START EXTRACTED ENTRIES

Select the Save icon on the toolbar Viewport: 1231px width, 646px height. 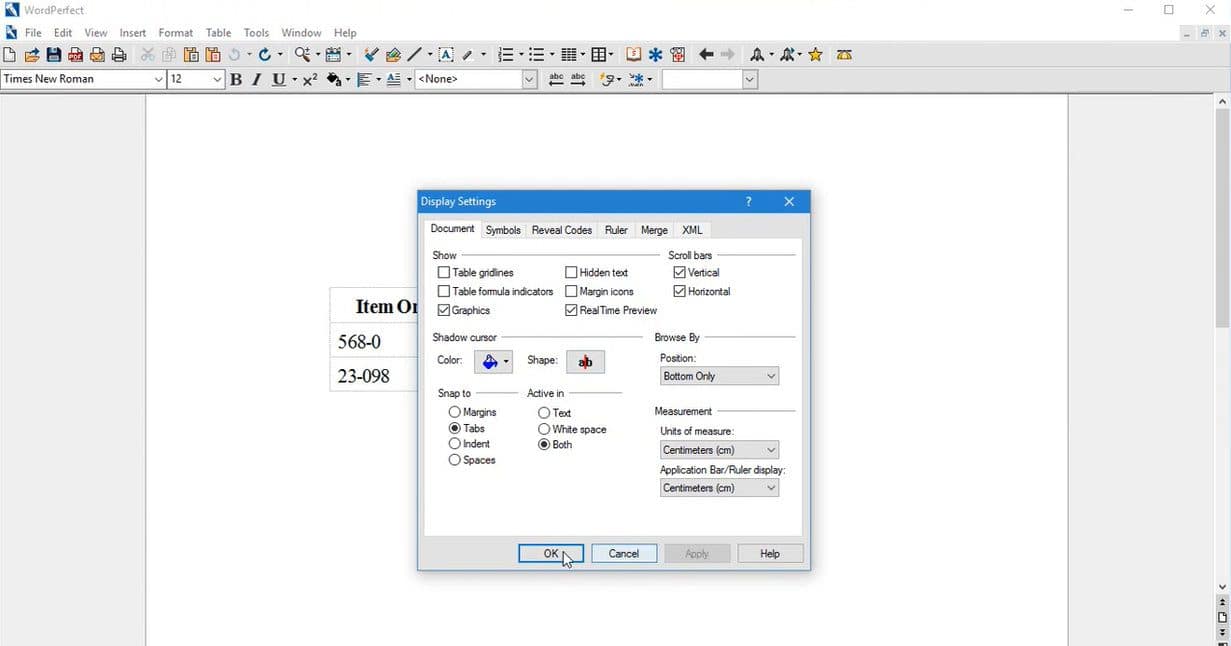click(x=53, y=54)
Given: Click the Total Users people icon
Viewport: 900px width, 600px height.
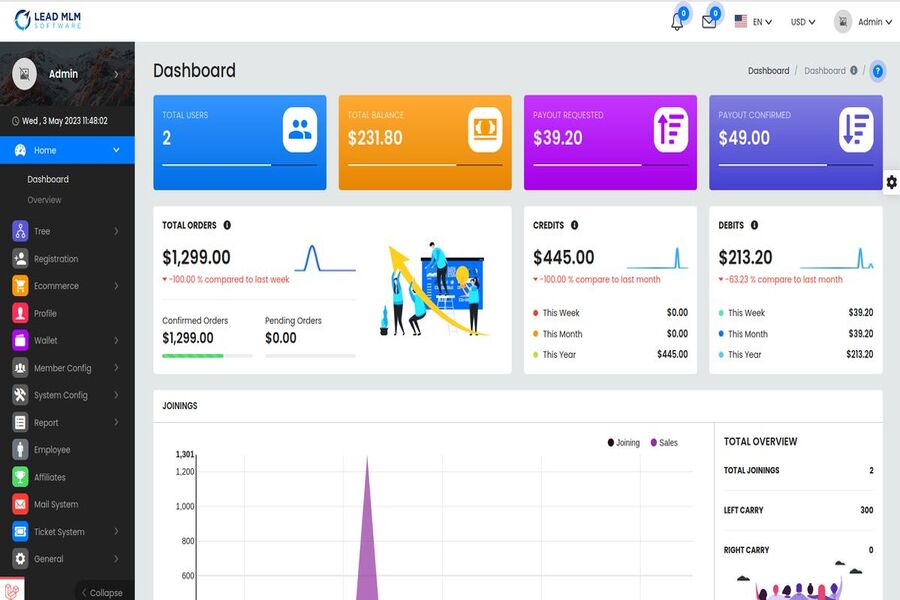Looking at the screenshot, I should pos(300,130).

END EXTRACTED ENTRIES
START EXTRACTED ENTRIES

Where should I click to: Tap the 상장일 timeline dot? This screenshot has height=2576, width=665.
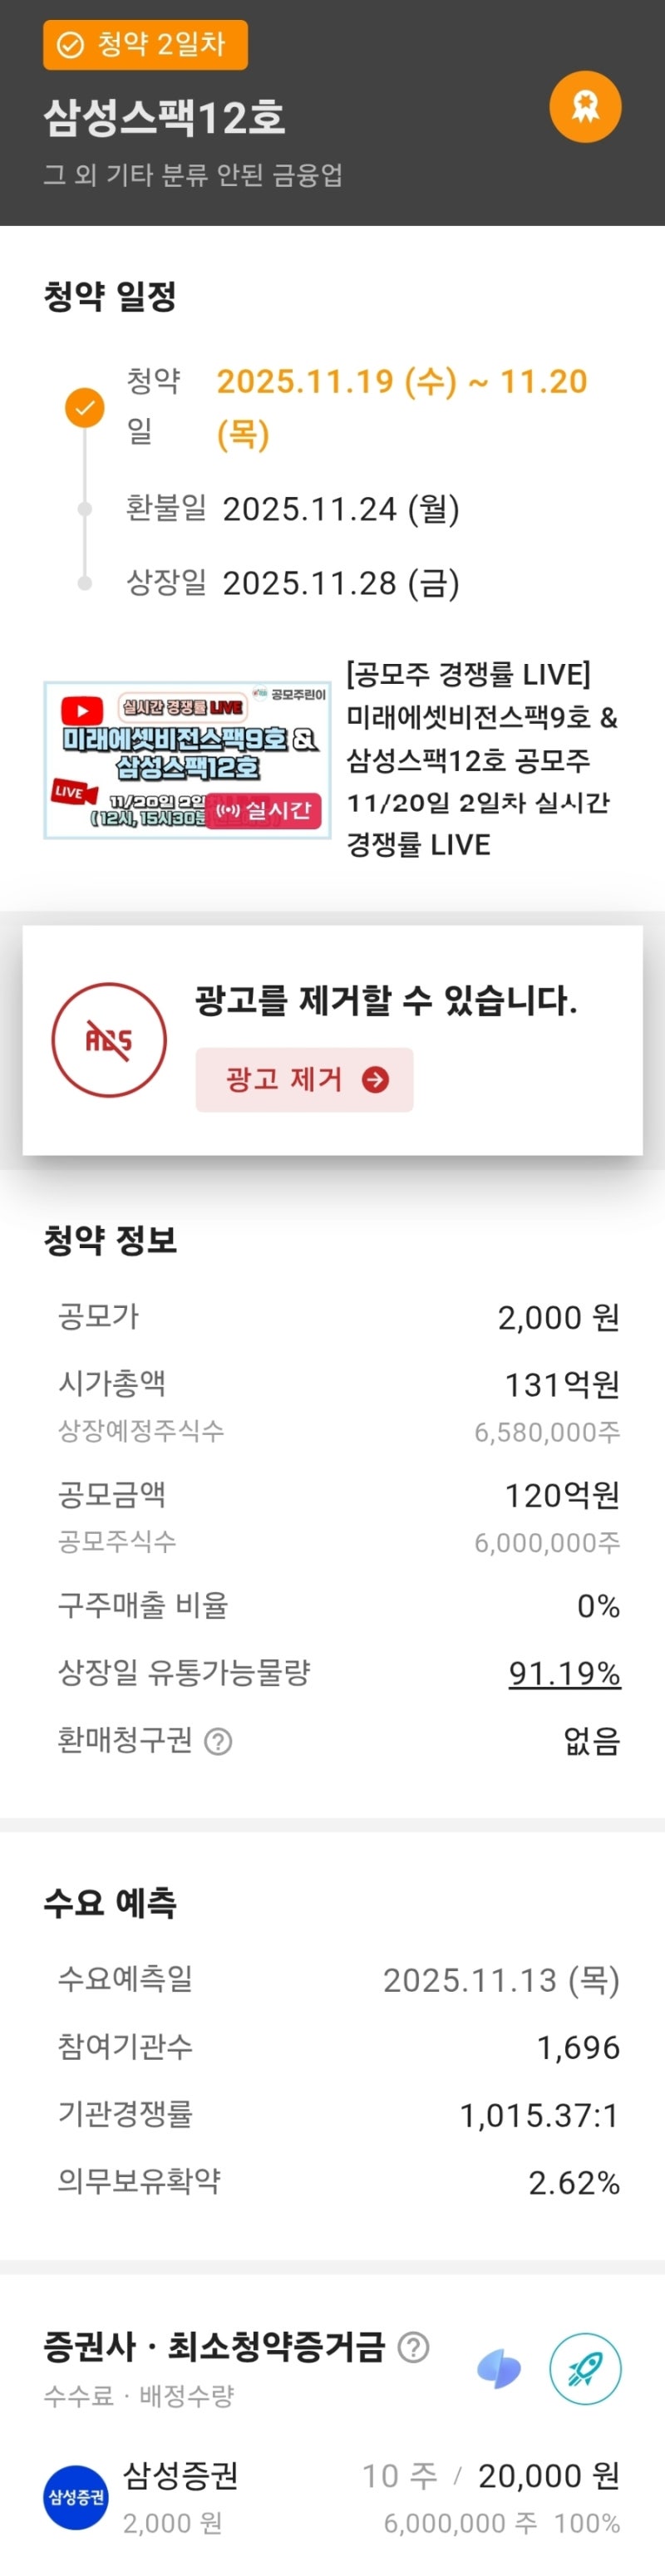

END EXTRACTED ENTRIES
START EXTRACTED ENTRIES

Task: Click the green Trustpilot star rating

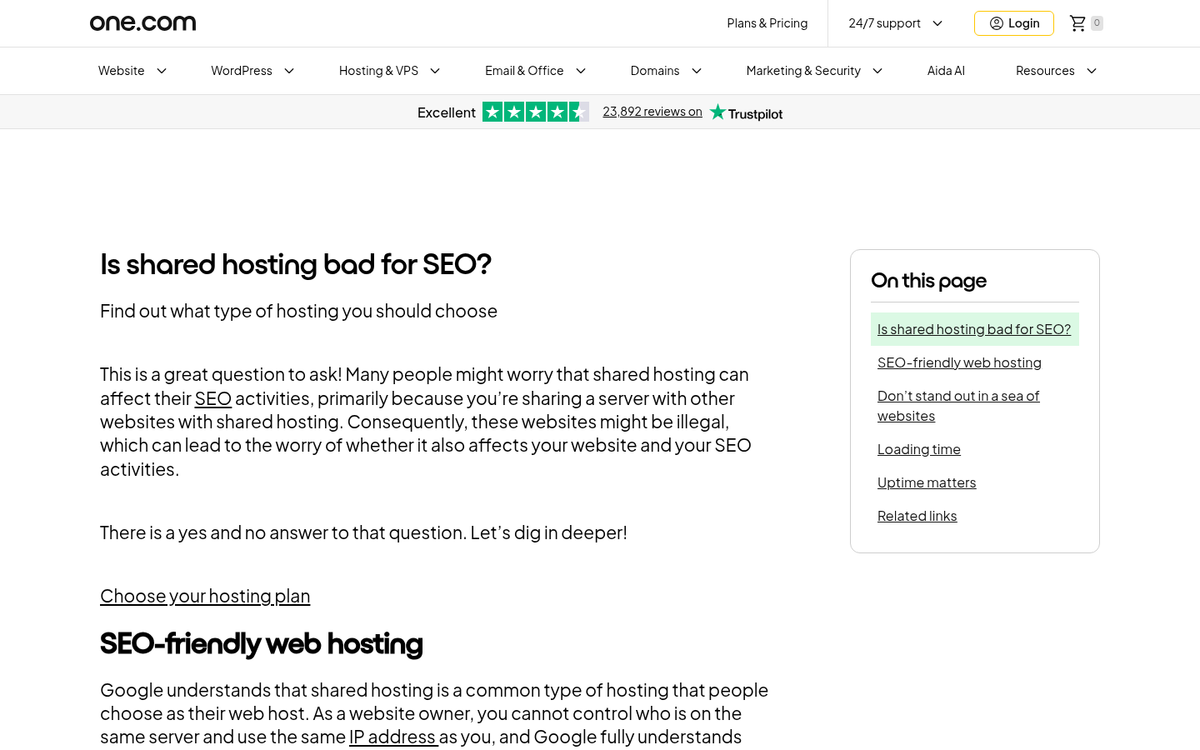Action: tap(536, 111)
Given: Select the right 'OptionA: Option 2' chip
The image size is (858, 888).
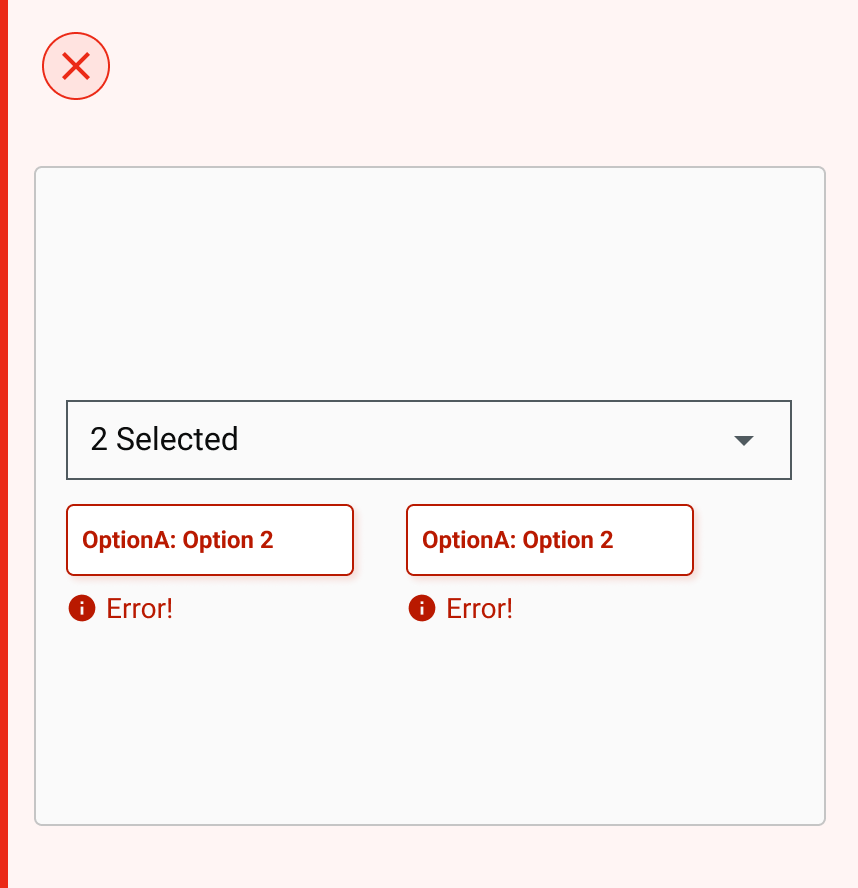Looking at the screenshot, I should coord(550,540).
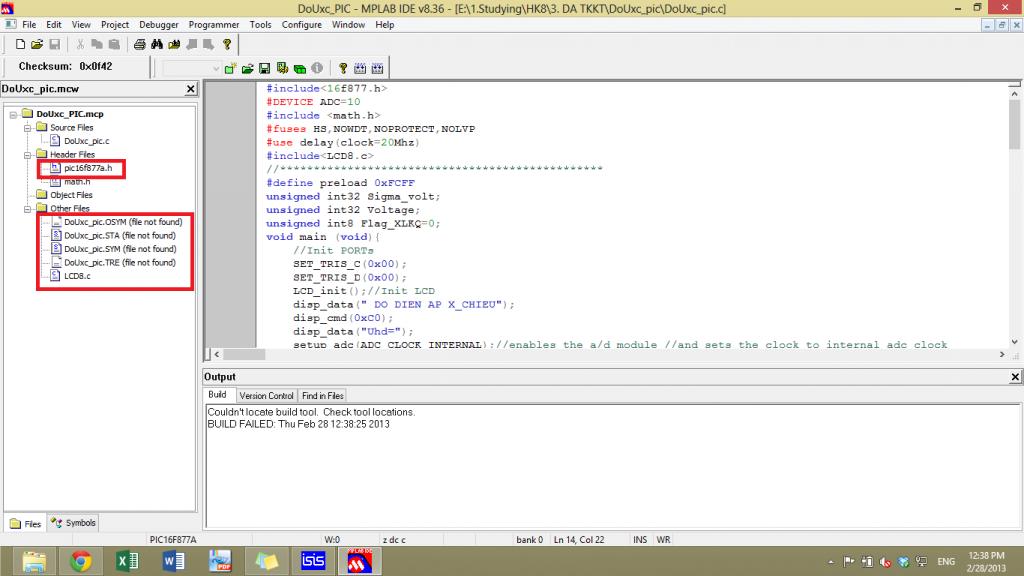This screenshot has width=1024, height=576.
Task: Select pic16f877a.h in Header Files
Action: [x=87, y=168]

END EXTRACTED ENTRIES

WHAT YOU ARE ASKED TO DO: Look over the entries above. Copy every line that contains the word "Given".

RESULT:
Given: Click the Total Users people icon
Given: Select the right 'OptionA: Option 2' chip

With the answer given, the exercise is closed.